El mozo se quitó la montera, y sacudiendo la cabeza á una y á otra parte, se comenzaron á descoger y desparcir unos cabellos que pudieran los del sol tenerles envidia: con esto conocieron que el que parecía labrador era mujer, y delicada, y aun la más hermosa que hasta entonces los ojos de los dos habían visto, y aun los de Cardenio, si no hubieran mirado y conocido á Luscinda; que después afirmó que sola la belleza de Luscinda podía contender con aquella. Los luengos y rubios cabellos no sólo le cubrieron las espaldas, mas toda en torno la escondieron debajo dellos; que, si no eran los pies, ninguna otra cosa de su cuerpo se parecía: tales y tantos eran. En esto les sirvieron de peine unas manos que, si los pies en el agua habían parecido pedazos de cristal, las manos en los cabellos semejaban pedazos de apretada nieve; todo lo cual en más admiración y en más deseos de saber quién era, ponía á los tres que la miraban. Por esto determinaron de mostrarse; y al movimiento que hicieron de ponerse en pie, la hermosa moza alzó la cabeza; y apartándose los cabellos de delante de los ojos con entrambas manos, miró los que el ruido hacían; y apenas los hubo visto, cuando se levantó en pie, y sin aguardar á calzarse ni á recoger los cabellos, asió con mucha presteza un bulto como de ropa, que junto á sí tenía, y quiso ponerse en huida, llena de turbación y sobresalto; mas no hubo dado seis pasos, cuando, no pudiendo sufrir los delicados pies la aspereza de las piedras, dió consigo en el suelo; lo cual, visto por los tres, salieron á ella, y el cura fué el primero que le dijo:

—Deteneos, señora, quien quiera que seáis, que los que aquí veis sólo tienen intención de serviros: no hay para qué os pongáis en tan impertinente huida, porque ni vuestros pies lo podrán sufrir, ni nosotros consentir.

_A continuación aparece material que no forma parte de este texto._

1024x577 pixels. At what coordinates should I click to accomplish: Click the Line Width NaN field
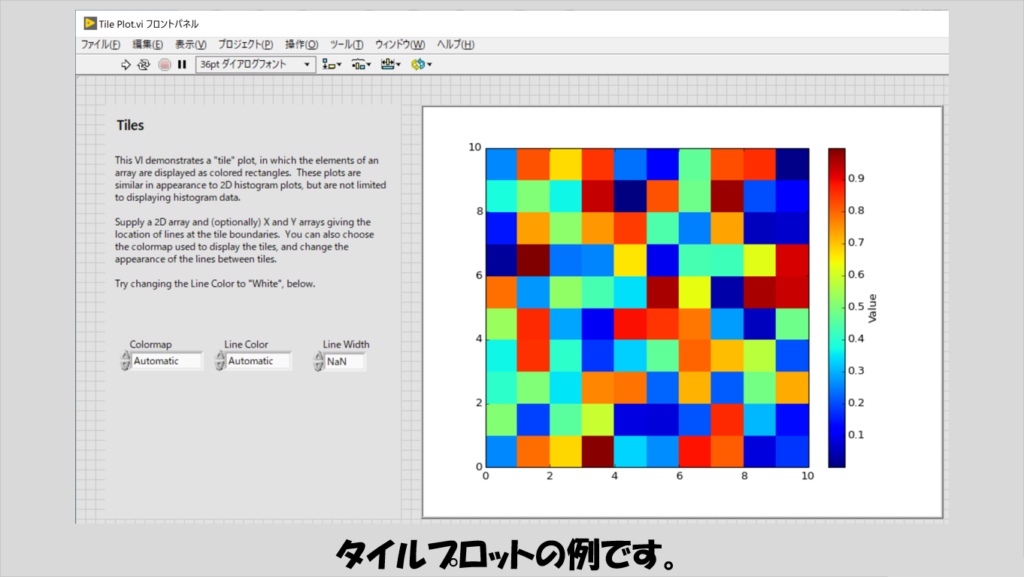coord(344,361)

A todo esto ella no respondía palabra, atónita y confusa. Llegaron, pues, á ella; y asiéndola por la mano el cura, prosiguió diciendo:

—Lo que vuestro traje, señora, nos niega, vuestros cabellos nos descubren: señales claras que no deben de ser de poco momento las causas que han disfrazado vuestra belleza en hábito tan indigno, y traídola á tanta soledad como es esta, en la cual ha sido ventura el hallaros, si no para dar remedio á vuestros males, á lo menos para darles consejo; pues ningún mal puede fatigar tanto, ni llegar tan al extremo de serlo, mientras no acaba la vida, que rehuya de no escuchar siquiera el consejo que con buena intención se le da al que lo padece. Así que, señora mía, ó señor mío, ó lo que vos quisiéredes ser, perded el sobresalto que nuestra vista os ha causado, y contadnos vuestra buena ó mala suerte: que en nosotros juntos, ó en cada uno, hallaréis quien os ayude á sentir vuestras desgracias.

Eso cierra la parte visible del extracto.